Doc chapter for Hash Indexes

Started by Simon Riggsalmost 5 years ago13 messageshackers
Jump to latest
#1Simon Riggs
simon@2ndQuadrant.com

New chapter for Hash Indexes, designed to help users understand how
they work and when to use them.

Mostly newly written, but a few paras lifted from README when they were helpful.

--
Simon Riggs http://www.EnterpriseDB.com/

Attachments:

doc_hash_index.v1.patchapplication/octet-stream; name=doc_hash_index.v1.patchDownload+163-0
#2Justin Pryzby
pryzby@telsasoft.com
In reply to: Simon Riggs (#1)
Re: Doc chapter for Hash Indexes

On Mon, Jun 21, 2021 at 02:08:12PM +0100, Simon Riggs wrote:

New chapter for Hash Indexes, designed to help users understand how
they work and when to use them.

Mostly newly written, but a few paras lifted from README when they were helpful.

+ <para>
+  PostgreSQL includes an implementation of persistent on-disk hash indexes,
+  which are now fully crash recoverable. Any data type can be indexed by a

I don't see any need to mention that they're "now" crash safe.

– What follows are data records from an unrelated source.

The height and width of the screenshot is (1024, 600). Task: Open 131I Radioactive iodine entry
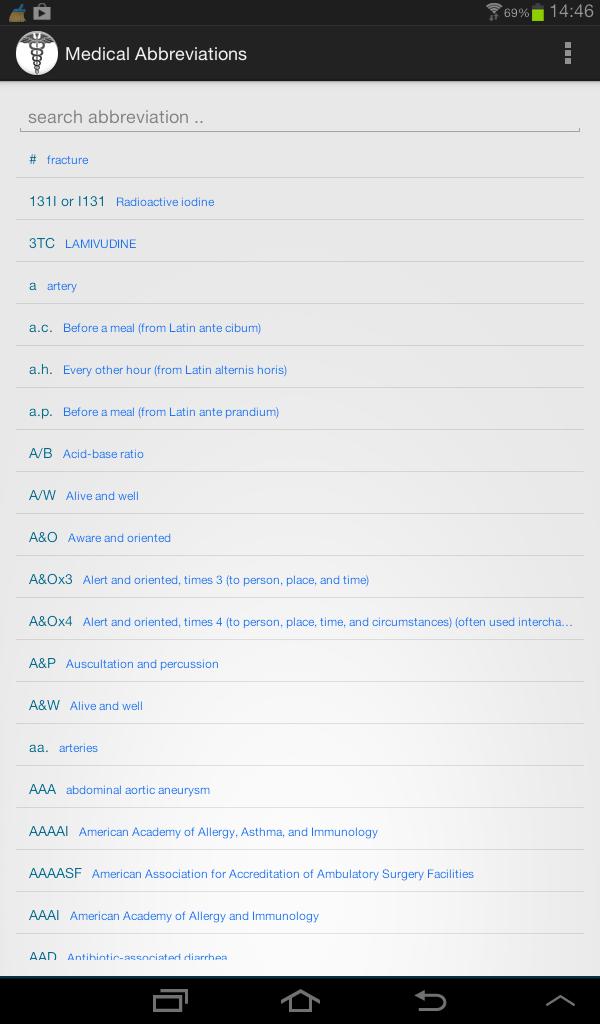(300, 202)
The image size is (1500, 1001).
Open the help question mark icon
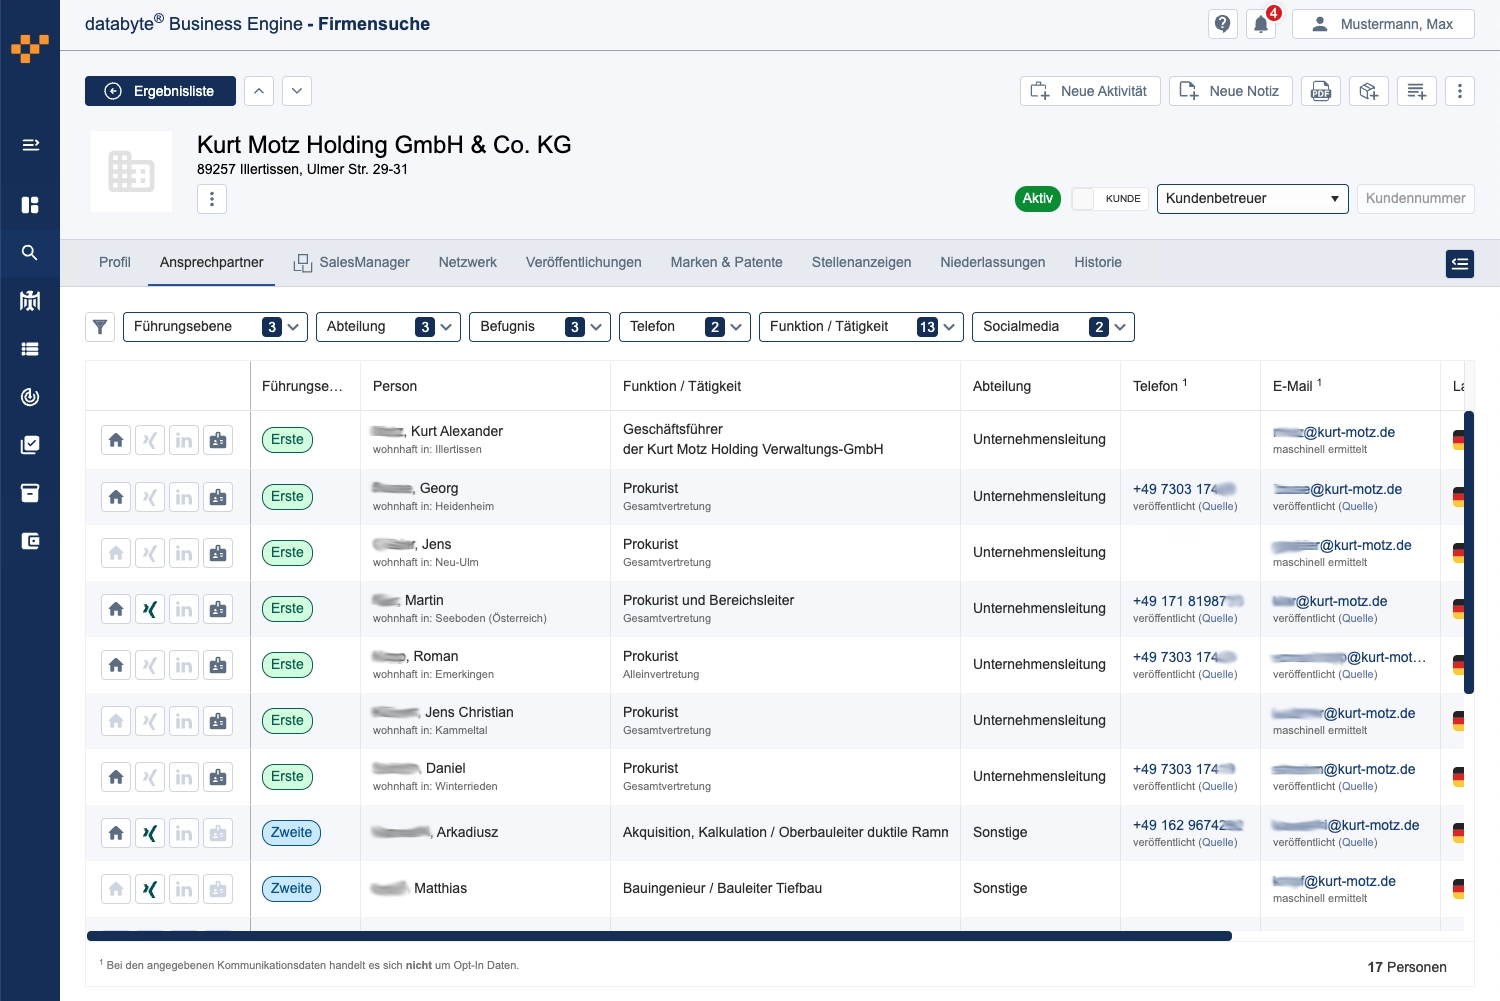[1222, 23]
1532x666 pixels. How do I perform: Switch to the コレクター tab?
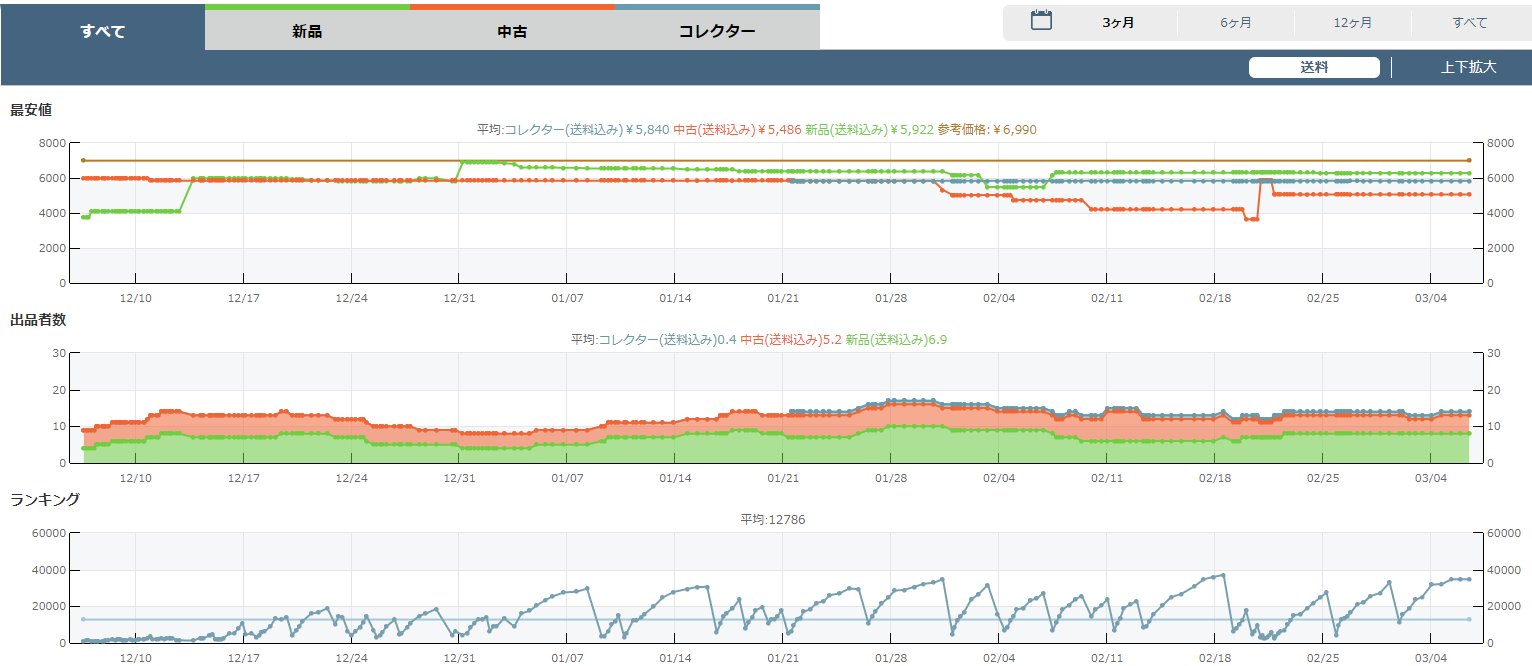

+  Each hash index tuple stores just the 4-byte hash value, not the actual
+  column value. As a result, hash indexes may be much smaller than B-trees
+  when indexing longer data items such as UUIDs, URLs etc.. The absence of

comma:
URLs, etc.

+  the column value also makes all hash index scans lossy. Hash indexes may
+  take part in bitmap index scans and backward scans.

Isn't it more correct to say that it must use a bitmap scan?

+  through the tree until the leaf page is found. In tables with millions
+  of rows this descent can increase access time to data. The equivalent

rows comma

+ that hash value. When scanning a hash bucket during queries we need to

queries comma

+ <para>
+  As a result of the overflow cases, we can say that hash indexes are
+  most suitable for unique, nearly unique data or data with a low number
+  of rows per hash bucket will be suitable for hash indexes. One

The beginning and end of the sentence duplicate "suitable".

+  Each row in the table indexed is represented by a single index tuple in
+  the hash index. Hash index tuples are stored in the bucket pages, and if
+  they exist, the overflow pages. 

"the overflow pages" didn't sound right, but I was confused by the comma.
I think it should say ".. in bucket pages and overflow pages, if any."

--
Justin

#3Amit Kapila
amit.kapila16@gmail.com
In reply to: Justin Pryzby (#2)
Re: Doc chapter for Hash Indexes

On Tue, Jun 22, 2021 at 4:25 AM Justin Pryzby <pryzby@telsasoft.com> wrote:

On Mon, Jun 21, 2021 at 02:08:12PM +0100, Simon Riggs wrote:

New chapter for Hash Indexes, designed to help users understand how
they work and when to use them.

Mostly newly written, but a few paras lifted from README when they were helpful.

..

+  the column value also makes all hash index scans lossy. Hash indexes may
+  take part in bitmap index scans and backward scans.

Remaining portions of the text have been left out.